**Directions for this task**:
Only the lines below from the one containing "Task: Move Publish panel down arrow" to the one containing "Task: Click the resource monitor icon" should be repeated, both included and unchanged.

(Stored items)
+++
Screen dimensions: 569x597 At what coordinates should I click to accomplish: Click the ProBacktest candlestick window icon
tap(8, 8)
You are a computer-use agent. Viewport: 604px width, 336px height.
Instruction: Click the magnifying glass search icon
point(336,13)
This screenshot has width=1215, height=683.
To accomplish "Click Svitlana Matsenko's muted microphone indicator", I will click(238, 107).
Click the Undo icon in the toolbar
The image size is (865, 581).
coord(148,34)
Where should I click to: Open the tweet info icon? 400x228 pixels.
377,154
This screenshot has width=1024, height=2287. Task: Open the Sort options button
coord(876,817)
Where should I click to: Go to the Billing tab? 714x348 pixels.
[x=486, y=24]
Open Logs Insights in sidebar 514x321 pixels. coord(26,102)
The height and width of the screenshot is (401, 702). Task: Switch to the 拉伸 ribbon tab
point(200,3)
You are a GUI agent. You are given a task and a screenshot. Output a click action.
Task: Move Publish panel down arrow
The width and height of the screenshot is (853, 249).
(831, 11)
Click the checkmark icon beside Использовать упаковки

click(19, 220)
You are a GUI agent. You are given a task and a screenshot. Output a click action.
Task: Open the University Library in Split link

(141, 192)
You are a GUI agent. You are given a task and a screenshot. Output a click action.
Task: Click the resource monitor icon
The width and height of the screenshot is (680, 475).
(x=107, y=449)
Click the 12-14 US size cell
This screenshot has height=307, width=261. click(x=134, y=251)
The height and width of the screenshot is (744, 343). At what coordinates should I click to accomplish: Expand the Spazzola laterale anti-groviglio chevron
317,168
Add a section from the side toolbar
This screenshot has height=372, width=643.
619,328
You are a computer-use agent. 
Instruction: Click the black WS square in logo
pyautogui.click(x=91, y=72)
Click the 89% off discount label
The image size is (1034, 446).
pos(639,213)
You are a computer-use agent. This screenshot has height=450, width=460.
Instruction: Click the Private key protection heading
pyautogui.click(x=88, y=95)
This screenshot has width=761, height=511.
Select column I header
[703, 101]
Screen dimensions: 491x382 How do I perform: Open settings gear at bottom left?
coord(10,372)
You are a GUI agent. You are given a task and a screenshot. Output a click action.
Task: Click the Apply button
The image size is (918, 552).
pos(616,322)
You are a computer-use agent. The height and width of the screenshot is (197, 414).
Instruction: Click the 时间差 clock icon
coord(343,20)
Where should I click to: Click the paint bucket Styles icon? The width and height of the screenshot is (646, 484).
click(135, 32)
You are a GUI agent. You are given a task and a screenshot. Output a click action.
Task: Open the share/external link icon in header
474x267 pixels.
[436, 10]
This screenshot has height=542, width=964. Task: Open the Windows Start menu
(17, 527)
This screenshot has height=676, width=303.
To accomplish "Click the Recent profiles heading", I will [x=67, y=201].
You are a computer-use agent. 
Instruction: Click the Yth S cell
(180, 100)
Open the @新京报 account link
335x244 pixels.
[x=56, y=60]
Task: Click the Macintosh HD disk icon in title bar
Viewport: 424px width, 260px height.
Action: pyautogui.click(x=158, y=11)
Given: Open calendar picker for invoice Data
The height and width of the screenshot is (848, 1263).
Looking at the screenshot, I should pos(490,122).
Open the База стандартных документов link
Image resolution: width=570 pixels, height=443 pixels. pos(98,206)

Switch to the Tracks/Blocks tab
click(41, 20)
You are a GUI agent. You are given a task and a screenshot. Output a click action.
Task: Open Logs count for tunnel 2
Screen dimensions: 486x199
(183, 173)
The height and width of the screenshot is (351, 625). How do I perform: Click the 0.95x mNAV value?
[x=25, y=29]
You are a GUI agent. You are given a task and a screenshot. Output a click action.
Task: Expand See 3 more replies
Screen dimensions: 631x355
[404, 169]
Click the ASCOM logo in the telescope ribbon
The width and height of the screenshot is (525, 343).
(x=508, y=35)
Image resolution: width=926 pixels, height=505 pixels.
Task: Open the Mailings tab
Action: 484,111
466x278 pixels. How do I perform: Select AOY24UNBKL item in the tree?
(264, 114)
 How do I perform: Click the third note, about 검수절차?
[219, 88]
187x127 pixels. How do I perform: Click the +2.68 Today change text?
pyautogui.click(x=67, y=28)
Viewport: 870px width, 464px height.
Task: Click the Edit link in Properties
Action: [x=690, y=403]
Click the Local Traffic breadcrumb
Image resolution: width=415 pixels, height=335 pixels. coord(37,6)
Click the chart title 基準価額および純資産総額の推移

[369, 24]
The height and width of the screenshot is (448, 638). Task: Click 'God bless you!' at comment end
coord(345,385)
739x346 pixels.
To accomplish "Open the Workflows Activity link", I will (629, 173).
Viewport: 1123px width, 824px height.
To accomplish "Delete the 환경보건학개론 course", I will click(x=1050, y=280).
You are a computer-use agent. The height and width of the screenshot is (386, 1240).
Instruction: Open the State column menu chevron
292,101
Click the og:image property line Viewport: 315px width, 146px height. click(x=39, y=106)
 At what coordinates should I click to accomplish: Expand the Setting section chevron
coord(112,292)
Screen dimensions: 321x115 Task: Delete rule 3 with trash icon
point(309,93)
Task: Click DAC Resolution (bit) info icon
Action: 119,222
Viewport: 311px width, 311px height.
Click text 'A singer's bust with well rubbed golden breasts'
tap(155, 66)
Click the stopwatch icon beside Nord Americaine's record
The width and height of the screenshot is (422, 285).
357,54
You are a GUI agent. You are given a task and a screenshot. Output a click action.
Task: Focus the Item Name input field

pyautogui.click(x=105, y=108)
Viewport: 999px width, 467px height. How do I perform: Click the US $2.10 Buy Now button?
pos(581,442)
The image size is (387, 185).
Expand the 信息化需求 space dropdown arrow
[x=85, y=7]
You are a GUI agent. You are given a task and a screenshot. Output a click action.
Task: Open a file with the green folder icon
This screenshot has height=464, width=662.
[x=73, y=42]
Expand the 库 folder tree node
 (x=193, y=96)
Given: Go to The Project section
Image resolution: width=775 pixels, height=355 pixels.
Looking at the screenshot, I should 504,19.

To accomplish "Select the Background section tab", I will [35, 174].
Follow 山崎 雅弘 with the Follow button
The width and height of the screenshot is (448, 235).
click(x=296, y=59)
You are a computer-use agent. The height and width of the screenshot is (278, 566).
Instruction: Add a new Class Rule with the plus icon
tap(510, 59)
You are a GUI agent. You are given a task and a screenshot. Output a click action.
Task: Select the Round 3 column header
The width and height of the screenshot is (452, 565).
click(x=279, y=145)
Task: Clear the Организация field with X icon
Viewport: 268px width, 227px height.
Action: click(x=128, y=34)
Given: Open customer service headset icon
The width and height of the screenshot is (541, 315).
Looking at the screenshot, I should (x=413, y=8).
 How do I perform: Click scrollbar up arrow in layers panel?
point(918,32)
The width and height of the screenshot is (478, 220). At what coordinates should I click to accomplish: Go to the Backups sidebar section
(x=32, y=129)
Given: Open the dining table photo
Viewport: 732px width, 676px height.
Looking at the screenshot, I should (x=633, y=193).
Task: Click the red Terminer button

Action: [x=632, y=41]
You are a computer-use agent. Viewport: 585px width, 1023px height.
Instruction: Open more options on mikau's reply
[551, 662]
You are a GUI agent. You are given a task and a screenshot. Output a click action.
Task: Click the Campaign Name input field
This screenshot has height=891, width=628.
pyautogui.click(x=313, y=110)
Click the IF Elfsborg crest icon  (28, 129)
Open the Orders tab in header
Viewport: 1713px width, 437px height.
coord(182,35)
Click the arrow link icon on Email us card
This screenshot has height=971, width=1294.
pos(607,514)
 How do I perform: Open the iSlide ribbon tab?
+++
**Response to the task**:
Task: Move Publish panel down arrow
The width and height of the screenshot is (853, 249).
(831, 11)
Click the checkmark icon beside Использовать упаковки

click(19, 220)
You are a GUI agent. You are given a task and a screenshot. Output a click action.
Task: Open the University Library in Split link

(141, 192)
You are a GUI agent. You are given a task and a screenshot. Output a click action.
Task: Click the resource monitor icon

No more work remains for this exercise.